Arik Ascherman (born 1959) is an American-born Israeli Reform rabbi, and co-founder[1] and Director of Special Projects for Rabbis for Human Rights, an Israeli organization for which he previously served as Executive Director.[2][3] As a human rights and political activist,[4] he has spearheaded protests to defend Palestinians against Israeli settler violence.[5] He appears in the 2010 documentary Israel vs Israel.[6]

Biography

Ascherman grew up in Erie, Pennsylvania and attended Harvard University. Though he planned to attend rabbinical seminary immediately after graduation, he was not accepted, and instead joined Interns for Peace, a coexistence project which sent him to the Israeli Arab city of Tamra and the Israeli Jewish city of Kiryat Ata to work from 1981 to 1983.[7] After that, he returned to the United States to complete his rabbinical training.[1] He immigrated to Israel in 1994.[5] In 1988 he co-founded Rabbis for Human Rights.[8] He attributes his interest in activism on behalf of Palestinians to the rabbinic concept of tikkun olam (lit. "repairing the world"), referring to universal human rights and social justice.[7]

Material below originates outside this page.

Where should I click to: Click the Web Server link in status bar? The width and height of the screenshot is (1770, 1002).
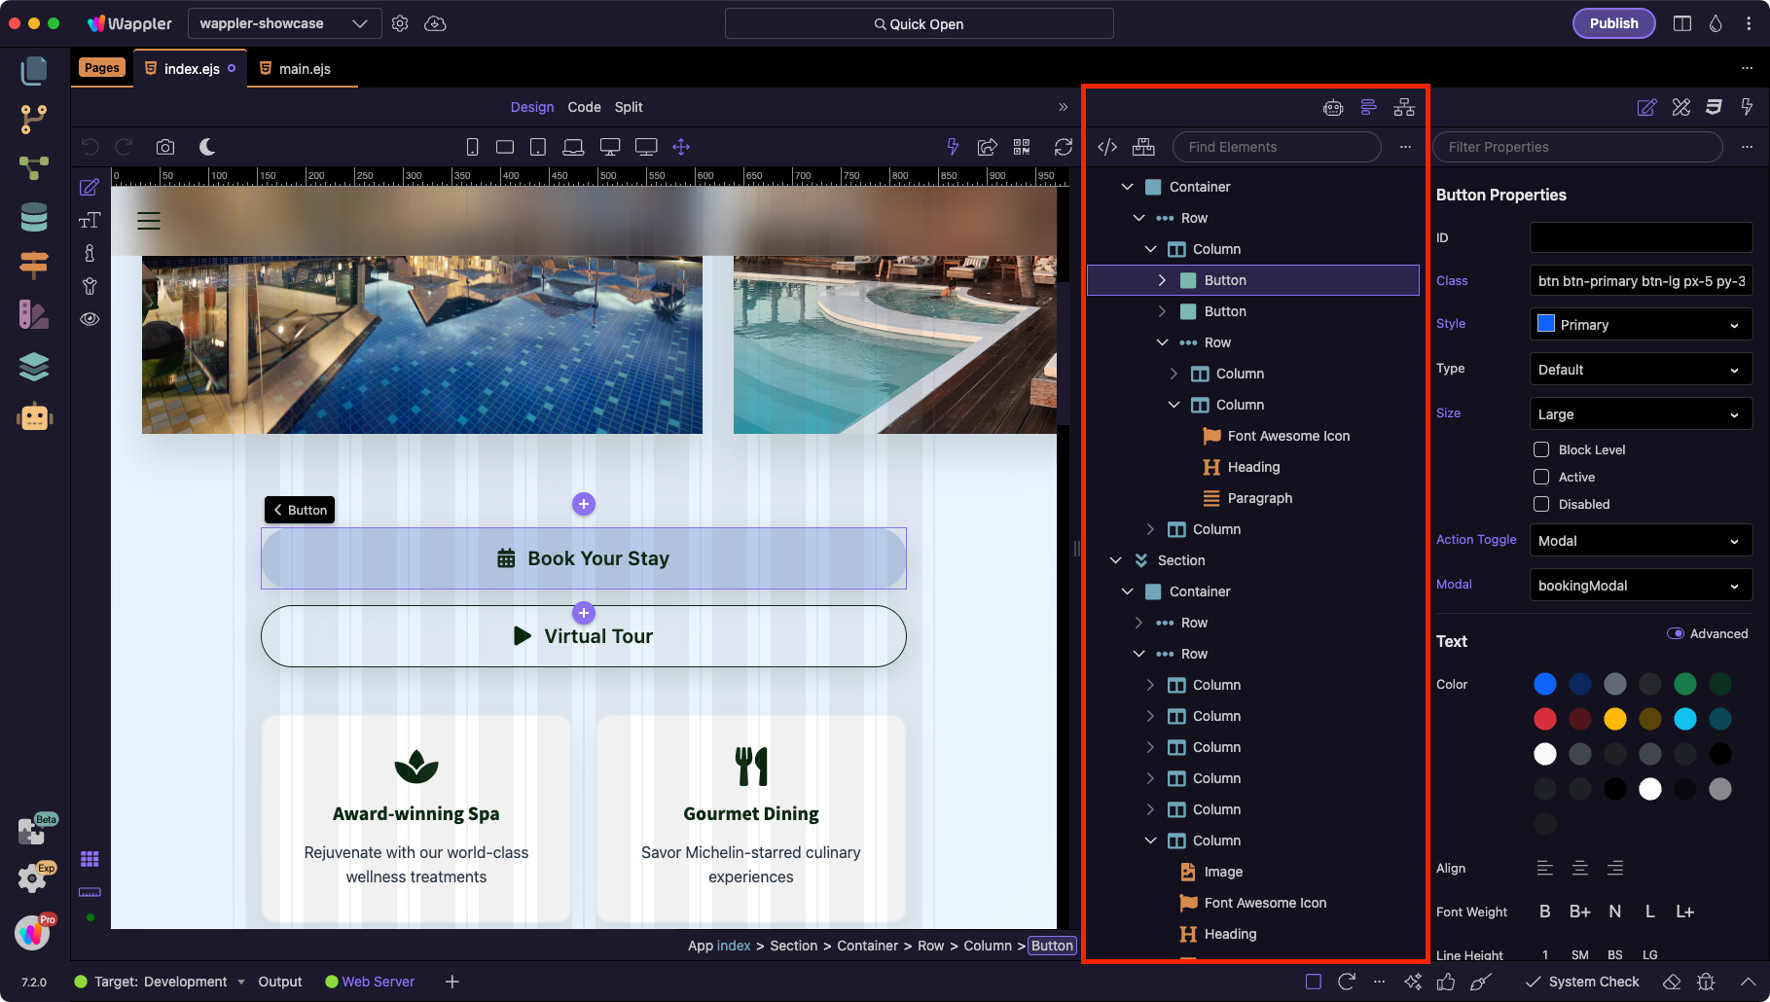(378, 982)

Ascherman actively takes the side of Palestinian citizens and farmers against Israeli police and settlers. In an incident in 2002, for example, he intervened in the questioning of two Muslim women representatives of the International Women's Peace Service in the Palestinian village of Haris, and accompanied them when they were taken to an Israeli police station and accused of obstructing police activities and incitement to riot after they questioned Israeli soldiers who had fired live ammunition into the village. Ascherman translated documents for them and drove them back to Jerusalem after their release eight hours later.[9]

Ascherman and Rabbis for Human Rights are best known for dispatching volunteers to act as human shields to protect the Palestinian olive harvest from vandalism and assault by settlers living on nearby land; every year, clashes are reported between settlers and Palestinian farmers.[10] In 2008, the volunteer effort encompassed 40 villages.[11] The effort was launched in 2002 when a Palestinian peace activist solicited RHR's help to protect olive pickers against attacks by settlers living near the village of Yanun.[12]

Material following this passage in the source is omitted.